» EXERCISE AIM
Could you rewrite the part of the listing that opens with the line containing "Click the Sectores sidebar icon" and closes with the line containing "Action: click(1096, 54)", swapping "sidebar" for "navigation" and leaving everything else unchanged?

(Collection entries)

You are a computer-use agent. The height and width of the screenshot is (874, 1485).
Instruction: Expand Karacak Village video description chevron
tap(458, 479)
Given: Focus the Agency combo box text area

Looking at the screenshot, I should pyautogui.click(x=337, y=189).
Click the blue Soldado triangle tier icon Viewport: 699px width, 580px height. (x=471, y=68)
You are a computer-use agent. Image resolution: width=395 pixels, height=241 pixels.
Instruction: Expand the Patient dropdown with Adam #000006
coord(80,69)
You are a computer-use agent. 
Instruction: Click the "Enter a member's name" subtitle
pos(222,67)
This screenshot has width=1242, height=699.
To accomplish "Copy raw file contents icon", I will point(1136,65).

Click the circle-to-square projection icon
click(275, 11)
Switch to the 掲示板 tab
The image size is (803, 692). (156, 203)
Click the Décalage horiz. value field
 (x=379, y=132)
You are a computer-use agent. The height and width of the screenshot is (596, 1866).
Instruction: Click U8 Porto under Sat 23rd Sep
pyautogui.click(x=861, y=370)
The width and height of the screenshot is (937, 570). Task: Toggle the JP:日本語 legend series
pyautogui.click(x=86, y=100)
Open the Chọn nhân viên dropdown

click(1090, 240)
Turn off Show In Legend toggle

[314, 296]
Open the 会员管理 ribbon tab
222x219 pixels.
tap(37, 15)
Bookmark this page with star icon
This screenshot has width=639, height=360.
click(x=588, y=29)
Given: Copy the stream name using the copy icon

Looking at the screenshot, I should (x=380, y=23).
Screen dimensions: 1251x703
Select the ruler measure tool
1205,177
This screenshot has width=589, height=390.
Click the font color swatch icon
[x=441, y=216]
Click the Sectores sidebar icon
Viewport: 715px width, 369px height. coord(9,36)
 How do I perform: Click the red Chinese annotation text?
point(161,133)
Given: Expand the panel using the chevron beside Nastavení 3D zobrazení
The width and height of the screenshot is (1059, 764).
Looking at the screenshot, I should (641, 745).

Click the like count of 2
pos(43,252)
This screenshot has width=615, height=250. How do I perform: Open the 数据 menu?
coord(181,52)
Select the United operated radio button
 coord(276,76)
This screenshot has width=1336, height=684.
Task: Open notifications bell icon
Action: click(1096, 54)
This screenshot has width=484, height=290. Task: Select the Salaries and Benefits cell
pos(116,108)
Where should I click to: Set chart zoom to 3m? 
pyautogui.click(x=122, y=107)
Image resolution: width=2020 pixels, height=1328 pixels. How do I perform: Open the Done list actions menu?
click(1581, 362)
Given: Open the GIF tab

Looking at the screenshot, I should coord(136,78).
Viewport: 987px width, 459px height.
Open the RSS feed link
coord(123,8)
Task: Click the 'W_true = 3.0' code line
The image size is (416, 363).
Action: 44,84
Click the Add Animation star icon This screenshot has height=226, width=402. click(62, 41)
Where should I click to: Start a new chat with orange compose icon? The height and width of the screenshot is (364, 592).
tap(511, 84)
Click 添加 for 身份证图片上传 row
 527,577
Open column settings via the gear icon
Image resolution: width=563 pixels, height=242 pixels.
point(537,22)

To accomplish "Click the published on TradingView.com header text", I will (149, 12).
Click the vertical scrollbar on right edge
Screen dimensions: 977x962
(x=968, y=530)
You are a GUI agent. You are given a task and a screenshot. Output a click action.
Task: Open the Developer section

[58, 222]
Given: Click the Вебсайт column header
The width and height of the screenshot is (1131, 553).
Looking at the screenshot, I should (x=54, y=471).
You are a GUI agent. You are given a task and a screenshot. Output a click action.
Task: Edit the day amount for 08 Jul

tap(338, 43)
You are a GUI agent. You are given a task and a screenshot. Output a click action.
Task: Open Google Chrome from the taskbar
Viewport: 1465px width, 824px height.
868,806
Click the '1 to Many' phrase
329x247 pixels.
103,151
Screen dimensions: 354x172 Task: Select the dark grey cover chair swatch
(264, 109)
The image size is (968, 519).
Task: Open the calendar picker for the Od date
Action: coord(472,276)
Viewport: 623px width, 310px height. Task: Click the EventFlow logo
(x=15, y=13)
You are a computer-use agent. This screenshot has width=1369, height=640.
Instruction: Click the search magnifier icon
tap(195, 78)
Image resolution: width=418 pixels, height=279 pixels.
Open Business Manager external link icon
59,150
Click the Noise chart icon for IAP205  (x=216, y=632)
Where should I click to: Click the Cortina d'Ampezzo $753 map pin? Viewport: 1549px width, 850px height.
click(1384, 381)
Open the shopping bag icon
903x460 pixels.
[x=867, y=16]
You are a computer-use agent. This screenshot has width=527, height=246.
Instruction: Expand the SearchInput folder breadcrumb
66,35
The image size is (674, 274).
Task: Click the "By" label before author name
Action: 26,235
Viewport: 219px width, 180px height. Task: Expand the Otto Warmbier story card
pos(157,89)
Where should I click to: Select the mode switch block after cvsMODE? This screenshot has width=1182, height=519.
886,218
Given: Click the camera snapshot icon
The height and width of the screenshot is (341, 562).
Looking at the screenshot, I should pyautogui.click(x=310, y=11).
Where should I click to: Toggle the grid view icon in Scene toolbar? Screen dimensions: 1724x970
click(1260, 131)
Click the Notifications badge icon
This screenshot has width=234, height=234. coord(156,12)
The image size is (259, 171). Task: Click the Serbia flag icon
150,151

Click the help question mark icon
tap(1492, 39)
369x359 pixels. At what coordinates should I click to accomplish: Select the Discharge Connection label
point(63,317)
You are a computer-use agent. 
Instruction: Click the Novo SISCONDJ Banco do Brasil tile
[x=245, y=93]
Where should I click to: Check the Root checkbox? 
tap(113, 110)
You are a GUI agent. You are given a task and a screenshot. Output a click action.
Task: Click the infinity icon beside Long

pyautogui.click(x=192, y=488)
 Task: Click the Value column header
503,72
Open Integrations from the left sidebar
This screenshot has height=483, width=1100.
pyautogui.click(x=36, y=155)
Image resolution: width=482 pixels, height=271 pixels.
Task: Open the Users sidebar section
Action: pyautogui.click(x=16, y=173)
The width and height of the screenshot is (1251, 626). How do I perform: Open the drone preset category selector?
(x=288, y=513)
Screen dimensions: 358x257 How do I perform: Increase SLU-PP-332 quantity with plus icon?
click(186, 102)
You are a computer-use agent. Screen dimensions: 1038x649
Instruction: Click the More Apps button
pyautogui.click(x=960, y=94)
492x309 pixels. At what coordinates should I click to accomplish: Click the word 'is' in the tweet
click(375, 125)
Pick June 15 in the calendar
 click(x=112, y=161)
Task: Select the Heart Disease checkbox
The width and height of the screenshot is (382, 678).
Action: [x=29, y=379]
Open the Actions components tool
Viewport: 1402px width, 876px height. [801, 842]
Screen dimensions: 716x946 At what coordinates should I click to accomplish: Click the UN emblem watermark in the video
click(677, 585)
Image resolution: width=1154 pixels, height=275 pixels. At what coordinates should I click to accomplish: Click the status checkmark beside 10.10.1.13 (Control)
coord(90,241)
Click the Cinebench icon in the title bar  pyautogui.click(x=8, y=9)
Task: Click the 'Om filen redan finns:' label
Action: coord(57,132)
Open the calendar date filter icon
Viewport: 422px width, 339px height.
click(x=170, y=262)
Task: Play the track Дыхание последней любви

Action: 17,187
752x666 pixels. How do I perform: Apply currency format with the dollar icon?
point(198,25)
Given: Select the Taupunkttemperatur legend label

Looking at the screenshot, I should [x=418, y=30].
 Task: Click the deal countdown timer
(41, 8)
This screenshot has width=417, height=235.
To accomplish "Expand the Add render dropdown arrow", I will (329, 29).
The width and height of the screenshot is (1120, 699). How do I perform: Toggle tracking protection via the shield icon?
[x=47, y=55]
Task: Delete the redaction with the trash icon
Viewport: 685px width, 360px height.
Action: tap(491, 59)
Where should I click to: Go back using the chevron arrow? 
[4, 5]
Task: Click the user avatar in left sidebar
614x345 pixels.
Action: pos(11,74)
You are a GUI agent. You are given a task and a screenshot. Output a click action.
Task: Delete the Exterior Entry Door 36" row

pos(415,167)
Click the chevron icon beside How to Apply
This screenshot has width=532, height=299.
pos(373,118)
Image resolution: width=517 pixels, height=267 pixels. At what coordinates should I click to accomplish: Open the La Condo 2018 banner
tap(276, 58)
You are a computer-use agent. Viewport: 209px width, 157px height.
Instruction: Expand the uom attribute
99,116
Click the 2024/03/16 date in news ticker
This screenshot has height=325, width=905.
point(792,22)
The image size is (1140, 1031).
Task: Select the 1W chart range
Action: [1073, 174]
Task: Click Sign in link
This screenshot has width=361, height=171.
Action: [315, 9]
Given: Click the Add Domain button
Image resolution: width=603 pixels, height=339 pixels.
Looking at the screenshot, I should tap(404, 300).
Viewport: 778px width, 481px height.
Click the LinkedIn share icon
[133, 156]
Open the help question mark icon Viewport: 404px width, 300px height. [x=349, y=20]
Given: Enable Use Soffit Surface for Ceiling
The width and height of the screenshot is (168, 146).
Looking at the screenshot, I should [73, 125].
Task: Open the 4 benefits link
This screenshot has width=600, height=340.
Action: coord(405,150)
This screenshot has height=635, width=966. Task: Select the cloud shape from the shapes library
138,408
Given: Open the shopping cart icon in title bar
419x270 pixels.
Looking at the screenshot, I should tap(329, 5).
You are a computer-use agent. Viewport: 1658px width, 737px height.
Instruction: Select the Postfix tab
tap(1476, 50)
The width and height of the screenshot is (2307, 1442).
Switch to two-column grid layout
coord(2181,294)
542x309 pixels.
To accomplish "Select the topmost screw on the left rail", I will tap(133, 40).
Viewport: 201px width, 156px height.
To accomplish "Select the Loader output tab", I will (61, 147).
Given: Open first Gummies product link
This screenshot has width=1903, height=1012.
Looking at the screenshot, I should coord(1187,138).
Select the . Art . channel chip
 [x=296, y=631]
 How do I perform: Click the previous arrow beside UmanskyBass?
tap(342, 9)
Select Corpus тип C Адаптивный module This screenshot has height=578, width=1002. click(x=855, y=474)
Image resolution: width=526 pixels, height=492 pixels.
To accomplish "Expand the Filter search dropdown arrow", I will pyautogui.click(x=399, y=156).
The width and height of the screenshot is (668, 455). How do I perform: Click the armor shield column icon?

» THE RESPONSE
Click the Sectores navigation icon
Viewport: 715px width, 369px height. coord(9,36)
 How do I perform: Click the red Chinese annotation text?
point(161,133)
Given: Expand the panel using the chevron beside Nastavení 3D zobrazení
The width and height of the screenshot is (1059, 764).
Looking at the screenshot, I should (641, 745).

Click the like count of 2
pos(43,252)
This screenshot has width=615, height=250. How do I perform: Open the 数据 menu?
coord(181,52)
Select the United operated radio button
 coord(276,76)
This screenshot has width=1336, height=684.
Task: Open notifications bell icon
Action: click(1096, 54)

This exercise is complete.